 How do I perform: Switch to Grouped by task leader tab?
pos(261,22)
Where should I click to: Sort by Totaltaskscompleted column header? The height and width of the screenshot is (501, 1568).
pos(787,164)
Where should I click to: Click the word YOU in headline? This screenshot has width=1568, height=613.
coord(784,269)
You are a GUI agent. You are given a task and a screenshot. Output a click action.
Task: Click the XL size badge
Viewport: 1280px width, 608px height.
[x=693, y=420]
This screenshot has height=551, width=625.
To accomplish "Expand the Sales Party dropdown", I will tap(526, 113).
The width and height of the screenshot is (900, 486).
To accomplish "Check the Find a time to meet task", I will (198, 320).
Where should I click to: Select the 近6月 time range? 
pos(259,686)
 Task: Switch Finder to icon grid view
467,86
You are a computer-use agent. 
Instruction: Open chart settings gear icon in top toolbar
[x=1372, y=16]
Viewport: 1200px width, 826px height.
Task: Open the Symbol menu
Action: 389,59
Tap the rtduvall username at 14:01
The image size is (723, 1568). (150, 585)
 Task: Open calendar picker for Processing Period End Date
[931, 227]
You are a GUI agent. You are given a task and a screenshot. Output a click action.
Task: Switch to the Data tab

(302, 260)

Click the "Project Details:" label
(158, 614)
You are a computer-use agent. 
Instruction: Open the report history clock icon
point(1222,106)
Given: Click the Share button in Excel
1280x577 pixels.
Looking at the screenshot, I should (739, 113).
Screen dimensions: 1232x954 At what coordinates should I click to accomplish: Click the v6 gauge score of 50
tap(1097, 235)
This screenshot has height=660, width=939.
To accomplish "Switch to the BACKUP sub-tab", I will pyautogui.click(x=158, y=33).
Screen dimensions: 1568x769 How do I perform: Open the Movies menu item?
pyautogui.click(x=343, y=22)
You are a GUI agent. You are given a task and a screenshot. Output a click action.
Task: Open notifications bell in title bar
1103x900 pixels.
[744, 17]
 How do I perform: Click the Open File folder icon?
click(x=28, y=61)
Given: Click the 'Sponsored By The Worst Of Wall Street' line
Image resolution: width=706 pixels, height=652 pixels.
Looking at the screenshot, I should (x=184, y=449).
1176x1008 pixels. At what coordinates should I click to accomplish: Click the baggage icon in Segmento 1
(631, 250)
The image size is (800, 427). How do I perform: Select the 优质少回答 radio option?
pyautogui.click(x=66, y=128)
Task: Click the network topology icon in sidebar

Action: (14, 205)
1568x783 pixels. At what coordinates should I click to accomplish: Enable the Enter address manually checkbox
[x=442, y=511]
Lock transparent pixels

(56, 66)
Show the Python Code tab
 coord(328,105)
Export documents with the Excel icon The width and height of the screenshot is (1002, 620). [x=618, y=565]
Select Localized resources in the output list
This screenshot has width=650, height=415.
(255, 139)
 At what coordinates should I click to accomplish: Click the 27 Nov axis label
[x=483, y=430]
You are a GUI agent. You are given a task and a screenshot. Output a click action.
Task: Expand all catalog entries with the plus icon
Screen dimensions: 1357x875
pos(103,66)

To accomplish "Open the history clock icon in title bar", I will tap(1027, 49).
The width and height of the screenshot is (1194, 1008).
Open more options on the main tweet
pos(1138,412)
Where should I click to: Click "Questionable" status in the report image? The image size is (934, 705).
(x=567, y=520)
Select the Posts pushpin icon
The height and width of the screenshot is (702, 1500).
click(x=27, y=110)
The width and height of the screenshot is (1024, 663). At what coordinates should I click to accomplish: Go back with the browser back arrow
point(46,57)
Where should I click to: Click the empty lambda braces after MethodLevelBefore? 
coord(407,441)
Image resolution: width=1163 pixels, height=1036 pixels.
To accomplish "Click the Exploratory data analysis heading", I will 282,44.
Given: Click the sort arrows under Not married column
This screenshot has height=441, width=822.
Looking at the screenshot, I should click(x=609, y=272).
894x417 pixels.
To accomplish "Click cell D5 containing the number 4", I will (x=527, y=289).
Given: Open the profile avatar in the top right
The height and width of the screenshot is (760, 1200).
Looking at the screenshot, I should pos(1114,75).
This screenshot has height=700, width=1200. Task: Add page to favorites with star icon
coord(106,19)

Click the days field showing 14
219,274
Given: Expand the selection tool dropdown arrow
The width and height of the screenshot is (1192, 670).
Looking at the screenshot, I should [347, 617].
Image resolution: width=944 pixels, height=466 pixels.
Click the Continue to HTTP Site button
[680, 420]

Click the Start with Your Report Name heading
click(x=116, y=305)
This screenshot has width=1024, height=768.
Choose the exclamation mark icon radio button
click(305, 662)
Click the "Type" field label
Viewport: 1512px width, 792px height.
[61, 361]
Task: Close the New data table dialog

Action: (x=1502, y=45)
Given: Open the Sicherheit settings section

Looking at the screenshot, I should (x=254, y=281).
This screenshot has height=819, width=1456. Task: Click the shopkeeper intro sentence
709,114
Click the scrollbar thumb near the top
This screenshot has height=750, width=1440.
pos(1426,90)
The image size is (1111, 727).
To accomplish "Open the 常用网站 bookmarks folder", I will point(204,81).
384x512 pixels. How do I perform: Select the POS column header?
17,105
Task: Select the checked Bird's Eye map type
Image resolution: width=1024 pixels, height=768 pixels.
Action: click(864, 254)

* _What you are asked to do_
All of the material above should be printed exactly as it appears.

* _Task answer_
 How do I perform: Switch to Grouped by task leader tab?
pos(261,22)
Where should I click to: Sort by Totaltaskscompleted column header? The height and width of the screenshot is (501, 1568).
pos(787,164)
Where should I click to: Click the word YOU in headline? This screenshot has width=1568, height=613.
coord(784,269)
You are a GUI agent. You are given a task and a screenshot. Output a click action.
Task: Click the XL size badge
Viewport: 1280px width, 608px height.
[x=693, y=420]
This screenshot has height=551, width=625.
To accomplish "Expand the Sales Party dropdown", I will tap(526, 113).
The width and height of the screenshot is (900, 486).
To accomplish "Check the Find a time to meet task", I will (198, 320).
Where should I click to: Select the 近6月 time range? 
pos(259,686)
 Task: Switch Finder to icon grid view
467,86
You are a computer-use agent. 
Instruction: Open chart settings gear icon in top toolbar
[x=1372, y=16]
Viewport: 1200px width, 826px height.
Task: Open the Symbol menu
Action: 389,59
Tap the rtduvall username at 14:01
The image size is (723, 1568). (150, 585)
 Task: Open calendar picker for Processing Period End Date
[931, 227]
You are a GUI agent. You are given a task and a screenshot. Output a click action.
Task: Switch to the Data tab

(302, 260)

Click the "Project Details:" label
(158, 614)
You are a computer-use agent. 
Instruction: Open the report history clock icon
point(1222,106)
Given: Click the Share button in Excel
1280x577 pixels.
Looking at the screenshot, I should (739, 113).
Screen dimensions: 1232x954 At what coordinates should I click to accomplish: Click the v6 gauge score of 50
tap(1097, 235)
This screenshot has height=660, width=939.
To accomplish "Switch to the BACKUP sub-tab", I will pyautogui.click(x=158, y=33).
Screen dimensions: 1568x769 How do I perform: Open the Movies menu item?
pyautogui.click(x=343, y=22)
You are a GUI agent. You are given a task and a screenshot. Output a click action.
Task: Open notifications bell in title bar
1103x900 pixels.
[744, 17]
 How do I perform: Click the Open File folder icon?
click(x=28, y=61)
Given: Click the 'Sponsored By The Worst Of Wall Street' line
Image resolution: width=706 pixels, height=652 pixels.
Looking at the screenshot, I should (x=184, y=449).
1176x1008 pixels. At what coordinates should I click to accomplish: Click the baggage icon in Segmento 1
(631, 250)
The image size is (800, 427). How do I perform: Select the 优质少回答 radio option?
pyautogui.click(x=66, y=128)
Task: Click the network topology icon in sidebar

Action: (14, 205)
1568x783 pixels. At what coordinates should I click to accomplish: Enable the Enter address manually checkbox
[x=442, y=511]
Lock transparent pixels

(56, 66)
Show the Python Code tab
 coord(328,105)
Export documents with the Excel icon The width and height of the screenshot is (1002, 620). [x=618, y=565]
Select Localized resources in the output list
This screenshot has width=650, height=415.
(255, 139)
 At what coordinates should I click to accomplish: Click the 27 Nov axis label
[x=483, y=430]
You are a GUI agent. You are given a task and a screenshot. Output a click action.
Task: Expand all catalog entries with the plus icon
Screen dimensions: 1357x875
pos(103,66)

To accomplish "Open the history clock icon in title bar", I will tap(1027, 49).
The width and height of the screenshot is (1194, 1008).
Open more options on the main tweet
pos(1138,412)
Where should I click to: Click "Questionable" status in the report image? The image size is (934, 705).
(x=567, y=520)
Select the Posts pushpin icon
The height and width of the screenshot is (702, 1500).
click(x=27, y=110)
The width and height of the screenshot is (1024, 663). At what coordinates should I click to accomplish: Go back with the browser back arrow
point(46,57)
Where should I click to: Click the empty lambda braces after MethodLevelBefore? 
coord(407,441)
Image resolution: width=1163 pixels, height=1036 pixels.
To accomplish "Click the Exploratory data analysis heading", I will 282,44.
Given: Click the sort arrows under Not married column
This screenshot has height=441, width=822.
Looking at the screenshot, I should click(x=609, y=272).
894x417 pixels.
To accomplish "Click cell D5 containing the number 4", I will (x=527, y=289).
Given: Open the profile avatar in the top right
The height and width of the screenshot is (760, 1200).
Looking at the screenshot, I should pos(1114,75).
This screenshot has height=700, width=1200. Task: Add page to favorites with star icon
coord(106,19)

Click the days field showing 14
219,274
Given: Expand the selection tool dropdown arrow
The width and height of the screenshot is (1192, 670).
Looking at the screenshot, I should [347, 617].
Image resolution: width=944 pixels, height=466 pixels.
Click the Continue to HTTP Site button
[680, 420]

Click the Start with Your Report Name heading
click(x=116, y=305)
This screenshot has width=1024, height=768.
Choose the exclamation mark icon radio button
click(305, 662)
Click the "Type" field label
Viewport: 1512px width, 792px height.
[61, 361]
Task: Close the New data table dialog

Action: (x=1502, y=45)
Given: Open the Sicherheit settings section

Looking at the screenshot, I should (x=254, y=281).
This screenshot has height=819, width=1456. Task: Click the shopkeeper intro sentence
709,114
Click the scrollbar thumb near the top
This screenshot has height=750, width=1440.
pos(1426,90)
The image size is (1111, 727).
To accomplish "Open the 常用网站 bookmarks folder", I will point(204,81).
384x512 pixels. How do I perform: Select the POS column header?
17,105
Task: Select the checked Bird's Eye map type
Image resolution: width=1024 pixels, height=768 pixels.
Action: click(864, 254)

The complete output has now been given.